It’s time to take another look at how the half dozen versions of Android floating around the market. As essential as this information is to developers, it is also interesting to observe from a market analysis perspective. This month’s chart paints a positive picture, with a bit of foreboding in the air. All versions of Android have seen notable drops in numbers. That is, all except Android Lollipop, 5.0 and 5.1, which are now installed on as much as 21 percent of Android devices in the market.
Relatively speaking, it is Android 5.1 that actually saw the most significant increase, now at 5.1 percent, a 2.5 jump from last month’s 2.6 percent. Android 5.0 did rise but sadly only minimally, from 15.5 percent in August to 15.9 percent as of September 7. Still, it shows a very health adoption rate for the so far latest Android version, which has taken a fifth of the market in 6 months’ time.
As for the rest of the crew, everyone went down, even Android 4.4 KitKat, surprisingly. Android 2.2 Froyo is probably finally ready to throw in the towel at 0.2 percent, quite close to the 0.1 criteria that Google has for including Android versions in the list. Even the combined might of the Jelly Bean brothers wasn’t enough this time, now occupying 31.6 percent of the pie in total. And KitKat was nudged down just a wee bit from 39.3 to 39.2 percent.
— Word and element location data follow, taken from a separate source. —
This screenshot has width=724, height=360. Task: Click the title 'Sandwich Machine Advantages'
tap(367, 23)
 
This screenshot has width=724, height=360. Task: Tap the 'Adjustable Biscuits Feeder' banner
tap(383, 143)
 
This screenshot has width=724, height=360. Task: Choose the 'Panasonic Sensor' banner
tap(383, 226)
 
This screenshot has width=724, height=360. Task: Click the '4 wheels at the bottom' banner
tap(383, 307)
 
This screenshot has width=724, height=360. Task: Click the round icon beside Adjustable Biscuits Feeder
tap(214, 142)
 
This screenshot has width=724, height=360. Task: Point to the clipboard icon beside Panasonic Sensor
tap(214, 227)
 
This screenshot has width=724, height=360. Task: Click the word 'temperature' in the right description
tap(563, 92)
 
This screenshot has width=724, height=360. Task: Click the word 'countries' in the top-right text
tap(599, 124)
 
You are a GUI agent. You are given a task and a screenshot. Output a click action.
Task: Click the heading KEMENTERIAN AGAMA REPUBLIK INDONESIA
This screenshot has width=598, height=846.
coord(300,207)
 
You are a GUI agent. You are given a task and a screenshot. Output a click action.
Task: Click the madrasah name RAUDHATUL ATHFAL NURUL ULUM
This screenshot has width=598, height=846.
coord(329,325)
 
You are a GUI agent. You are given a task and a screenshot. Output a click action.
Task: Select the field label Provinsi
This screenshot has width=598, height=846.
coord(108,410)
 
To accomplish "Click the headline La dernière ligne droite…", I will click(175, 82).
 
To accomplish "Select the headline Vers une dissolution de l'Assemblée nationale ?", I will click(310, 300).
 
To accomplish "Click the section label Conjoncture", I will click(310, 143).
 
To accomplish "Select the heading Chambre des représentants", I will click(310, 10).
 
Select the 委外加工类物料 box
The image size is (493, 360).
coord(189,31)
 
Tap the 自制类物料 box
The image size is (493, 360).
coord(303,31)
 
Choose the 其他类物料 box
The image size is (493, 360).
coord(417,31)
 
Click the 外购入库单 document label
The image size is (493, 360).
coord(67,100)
As encouraging as these numbers might look, there is one caveat to this never ending defragmentation quest. Android 6.0 Marshmallow is just around the corner, which will add yet another major milestone to Android, but also another stumbling block to unifying Android devices and versions to make things easier for developers and eventually for users as well.
SOURCE: Google
My question is: What is froyo, gingerbread and ice cream sandwich still doing there? Those should already be non existent.